GameStop stock (GME) tanked about 35% Wednesday as a recent rally among meme names faded. Shares of the video game retailer are coming off a two-day short squeeze. GameStop stock gained more than 180% in the prior two sessions.

AMC (AMC) also fell more than 25% Wednesday after shares of the theater chain operator rose 95% over the last two days.

Other heavily shorted stocks that dropped Wednesday included SunPower (SPWR), Beyond Meat (BYND), and the Children’s Place (PLCE).

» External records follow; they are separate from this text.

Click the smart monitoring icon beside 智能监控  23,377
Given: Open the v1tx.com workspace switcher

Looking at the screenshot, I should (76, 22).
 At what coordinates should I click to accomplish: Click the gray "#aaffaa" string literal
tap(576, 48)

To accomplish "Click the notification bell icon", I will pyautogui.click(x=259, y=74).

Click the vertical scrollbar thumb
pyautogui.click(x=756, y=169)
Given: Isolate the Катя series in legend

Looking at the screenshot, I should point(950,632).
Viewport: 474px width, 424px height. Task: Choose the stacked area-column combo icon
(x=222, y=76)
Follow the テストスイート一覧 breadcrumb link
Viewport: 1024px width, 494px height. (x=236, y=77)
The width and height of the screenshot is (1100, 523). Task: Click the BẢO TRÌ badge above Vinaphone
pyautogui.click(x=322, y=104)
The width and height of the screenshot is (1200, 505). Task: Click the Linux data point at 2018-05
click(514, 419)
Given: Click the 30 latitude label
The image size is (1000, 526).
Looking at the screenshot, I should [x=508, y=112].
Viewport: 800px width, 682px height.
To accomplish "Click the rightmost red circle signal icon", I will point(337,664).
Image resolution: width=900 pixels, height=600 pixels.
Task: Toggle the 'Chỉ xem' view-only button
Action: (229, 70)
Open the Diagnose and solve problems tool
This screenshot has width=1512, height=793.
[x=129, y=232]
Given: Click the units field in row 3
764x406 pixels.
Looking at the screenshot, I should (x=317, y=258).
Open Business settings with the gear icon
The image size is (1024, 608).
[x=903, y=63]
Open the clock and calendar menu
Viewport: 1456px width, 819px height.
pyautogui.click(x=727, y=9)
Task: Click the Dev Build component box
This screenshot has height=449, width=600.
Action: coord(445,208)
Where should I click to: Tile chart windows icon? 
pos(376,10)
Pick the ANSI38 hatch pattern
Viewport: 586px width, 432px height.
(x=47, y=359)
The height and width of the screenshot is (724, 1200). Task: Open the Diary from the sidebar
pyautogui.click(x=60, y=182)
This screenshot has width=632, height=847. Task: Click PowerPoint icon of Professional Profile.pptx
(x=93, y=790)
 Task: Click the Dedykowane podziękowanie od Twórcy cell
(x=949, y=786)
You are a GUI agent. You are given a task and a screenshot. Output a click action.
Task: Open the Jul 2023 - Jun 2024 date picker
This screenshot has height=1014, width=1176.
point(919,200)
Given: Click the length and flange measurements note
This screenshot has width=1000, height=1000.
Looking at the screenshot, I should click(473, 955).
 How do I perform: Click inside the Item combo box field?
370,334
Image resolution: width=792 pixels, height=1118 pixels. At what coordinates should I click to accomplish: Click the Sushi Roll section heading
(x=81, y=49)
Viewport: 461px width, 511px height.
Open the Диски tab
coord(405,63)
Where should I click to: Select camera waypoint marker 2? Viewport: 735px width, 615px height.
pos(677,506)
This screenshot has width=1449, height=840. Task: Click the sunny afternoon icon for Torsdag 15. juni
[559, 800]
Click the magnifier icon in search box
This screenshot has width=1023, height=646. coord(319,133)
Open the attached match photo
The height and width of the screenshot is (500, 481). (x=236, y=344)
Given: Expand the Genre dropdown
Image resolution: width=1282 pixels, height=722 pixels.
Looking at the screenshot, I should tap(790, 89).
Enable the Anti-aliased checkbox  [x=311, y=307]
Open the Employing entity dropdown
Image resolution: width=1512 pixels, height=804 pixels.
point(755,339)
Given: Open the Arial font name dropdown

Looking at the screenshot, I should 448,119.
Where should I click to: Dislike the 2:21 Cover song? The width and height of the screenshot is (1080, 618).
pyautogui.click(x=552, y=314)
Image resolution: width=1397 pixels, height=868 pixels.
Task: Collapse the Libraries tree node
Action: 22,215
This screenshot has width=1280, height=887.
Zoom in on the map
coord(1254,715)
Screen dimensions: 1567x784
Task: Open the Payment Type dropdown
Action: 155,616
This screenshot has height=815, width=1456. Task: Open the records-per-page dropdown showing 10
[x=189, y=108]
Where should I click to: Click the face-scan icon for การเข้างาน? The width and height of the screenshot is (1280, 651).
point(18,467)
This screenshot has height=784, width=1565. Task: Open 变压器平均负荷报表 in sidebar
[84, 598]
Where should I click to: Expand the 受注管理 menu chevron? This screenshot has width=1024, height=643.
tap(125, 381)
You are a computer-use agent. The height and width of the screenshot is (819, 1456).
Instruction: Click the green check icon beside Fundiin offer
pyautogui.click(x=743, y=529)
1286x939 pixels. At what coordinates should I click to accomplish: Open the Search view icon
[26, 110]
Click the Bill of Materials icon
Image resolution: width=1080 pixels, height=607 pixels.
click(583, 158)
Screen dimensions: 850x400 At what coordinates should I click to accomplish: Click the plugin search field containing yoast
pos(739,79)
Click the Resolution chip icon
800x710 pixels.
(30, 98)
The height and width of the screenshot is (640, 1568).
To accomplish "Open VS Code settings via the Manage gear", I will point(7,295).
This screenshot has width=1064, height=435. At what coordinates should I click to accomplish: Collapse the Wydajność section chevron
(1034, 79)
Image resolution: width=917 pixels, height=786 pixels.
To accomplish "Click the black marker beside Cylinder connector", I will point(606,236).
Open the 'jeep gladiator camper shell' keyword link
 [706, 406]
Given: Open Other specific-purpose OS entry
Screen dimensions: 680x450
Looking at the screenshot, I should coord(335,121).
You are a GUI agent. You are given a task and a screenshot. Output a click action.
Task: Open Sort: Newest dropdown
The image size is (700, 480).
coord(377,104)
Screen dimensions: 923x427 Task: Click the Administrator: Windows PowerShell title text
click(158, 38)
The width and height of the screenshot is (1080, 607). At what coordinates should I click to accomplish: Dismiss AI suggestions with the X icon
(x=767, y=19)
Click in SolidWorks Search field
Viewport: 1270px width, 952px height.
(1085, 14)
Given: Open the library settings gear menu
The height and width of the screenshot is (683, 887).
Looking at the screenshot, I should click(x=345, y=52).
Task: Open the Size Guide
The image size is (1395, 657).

GameStop shares surged Monday after the reemergence of Keith Gill, also known as “Roaring Kitty,” whose bull case on GameStop ignited the meme stock rally back in 2021.

In a note to clients, Nicholas Colas, co-founder at DataTrek Research, wrote this recent trading action “feels like an echo of early 2021, when this account helped fuel a vicious short squeeze in GameStop.”

Colas noted that the move back in 2021 was quite a bit larger than what we’ve seen so far this time around, with GameStop stock rising 1,500% in January 2021 before forfeiting most of those gains.

The pain short sellers endured during the original meme stock rally three years ago didn’t deter bets against these companies in recent days.

Keith Gill, known in social media forums as Roaring Kitty, testifies during a virtual hearing on GameStop in Washington, Feb. 18, 2021. The man at the center of the meme stock craze during the pandemic returned to the social platform X for the first time in three years on Sunday. (House Financial Services Committee via AP, File)

Keith Gill, known in social media forums as Roaring Kitty, testifies during a virtual hearing on GameStop in Washington, on Feb. 18, 2021. (House Financial Services Committee via AP, File) (ASSOCIATED PRESS)

Short interest in GameStop remained elevated since that meme rally, data from S3 Partners showed, with almost 24% of the float.

GameStop shorts were down $1.36 billion on Tuesday after losing almost $900 million on Monday.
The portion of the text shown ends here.